• ACTION ITEM: Please render the rows from the line containing "This screenshot has width=614, height=968." through the last line of the rows as a Markdown table with the columns No. and Line, skipping any blank lines. Leave the pictures out of the table.

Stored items
----------

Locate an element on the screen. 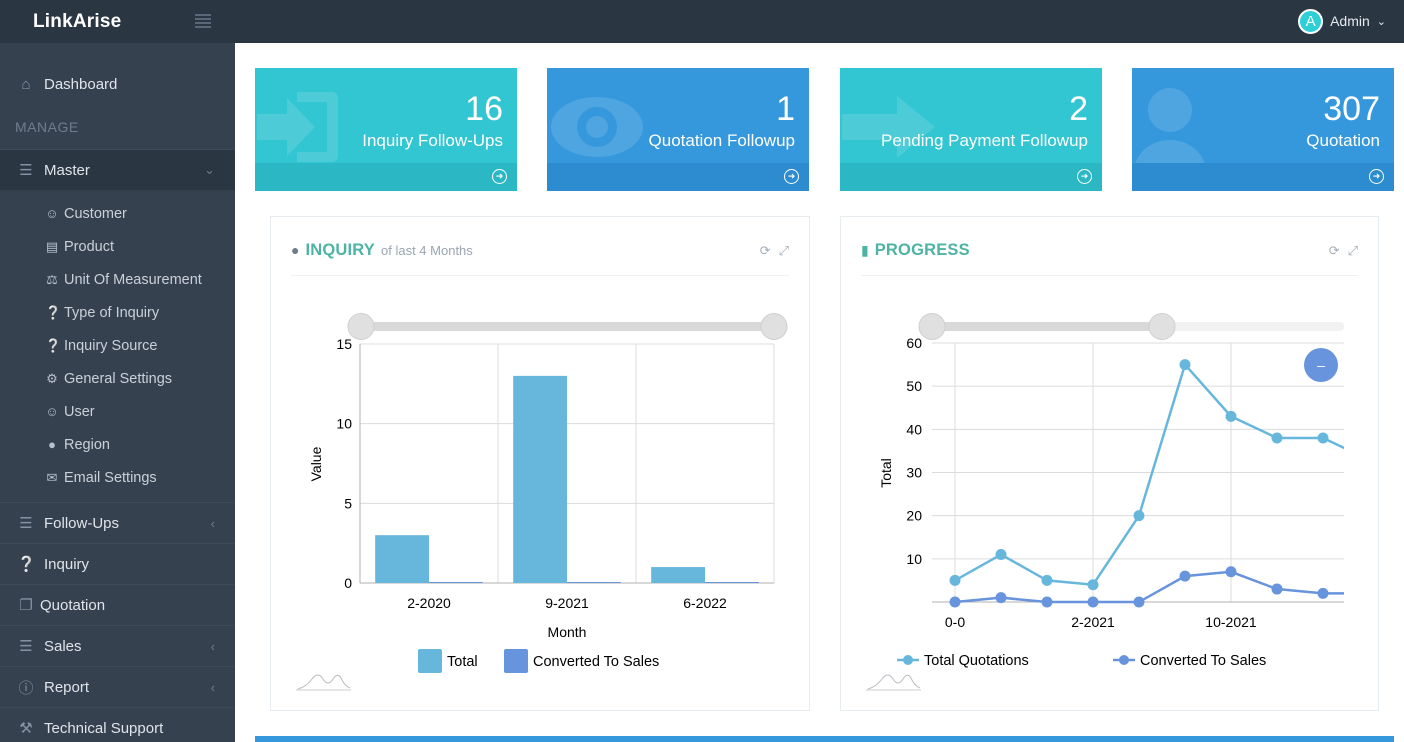 This screenshot has width=1404, height=742. brand-logo: LinkArise is located at coordinates (77, 22).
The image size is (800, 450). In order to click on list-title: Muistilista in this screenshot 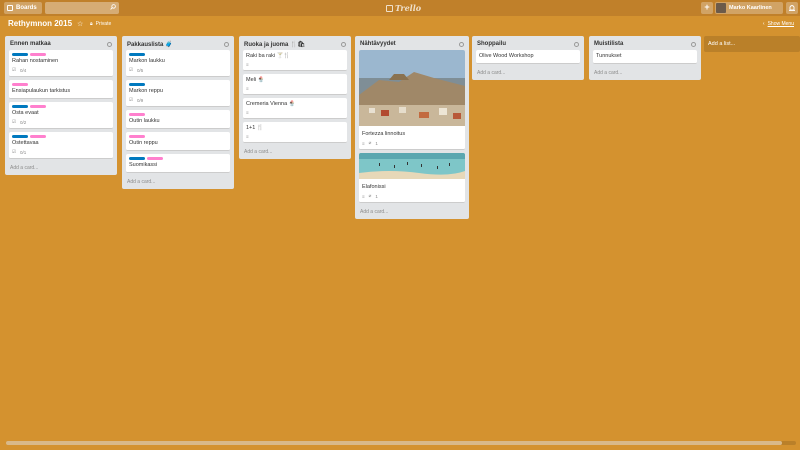, I will do `click(608, 44)`.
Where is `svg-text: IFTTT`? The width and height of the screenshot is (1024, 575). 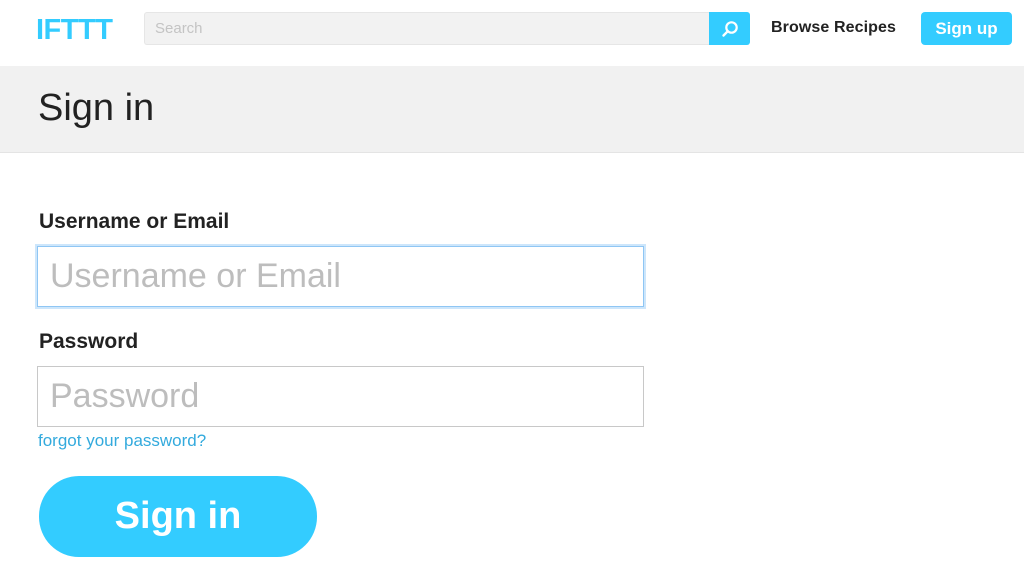
svg-text: IFTTT is located at coordinates (74, 29).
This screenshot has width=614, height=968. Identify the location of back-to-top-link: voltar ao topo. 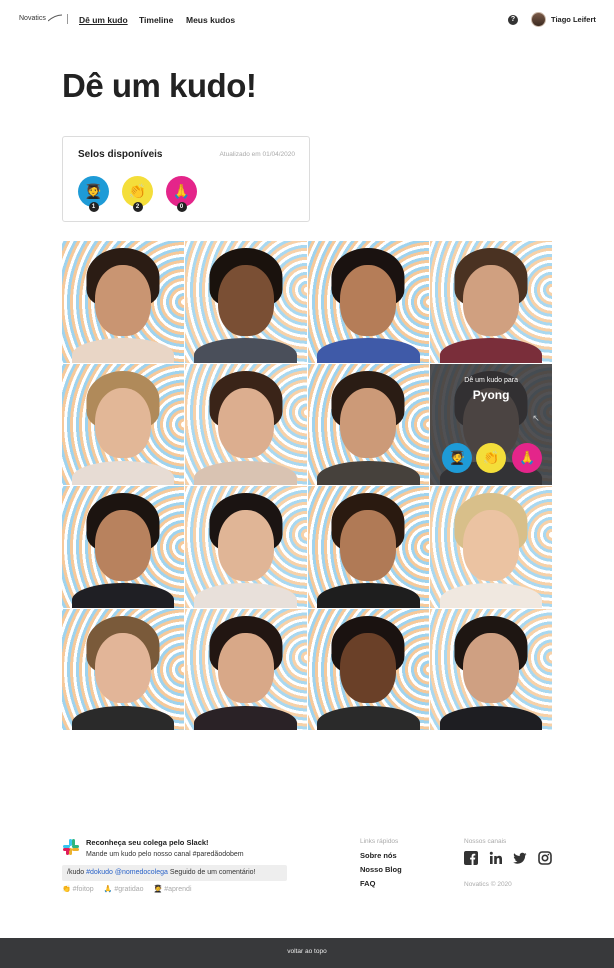
(307, 952).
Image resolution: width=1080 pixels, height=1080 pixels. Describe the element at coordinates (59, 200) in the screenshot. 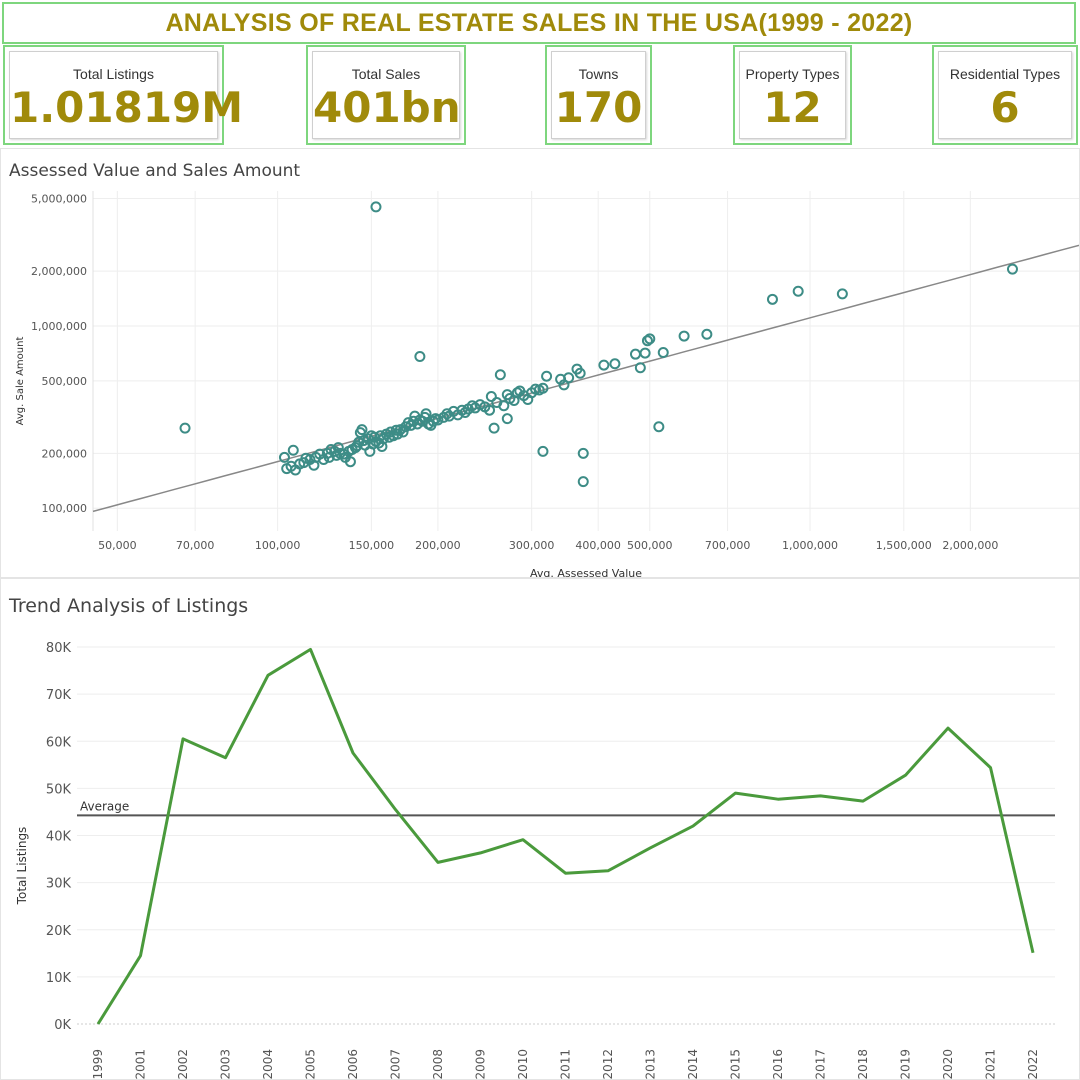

----------

• SOLUTION TO THIS TASK:
| No. | Line |
|---|---|
| 1 | This screenshot has width=614, height=968. Identify the location of back-to-top-link: voltar ao topo.  |
| 2 | (307, 952). |
| 3 | Image resolution: width=1080 pixels, height=1080 pixels. Describe the element at coordinates (59, 200) in the screenshot.  |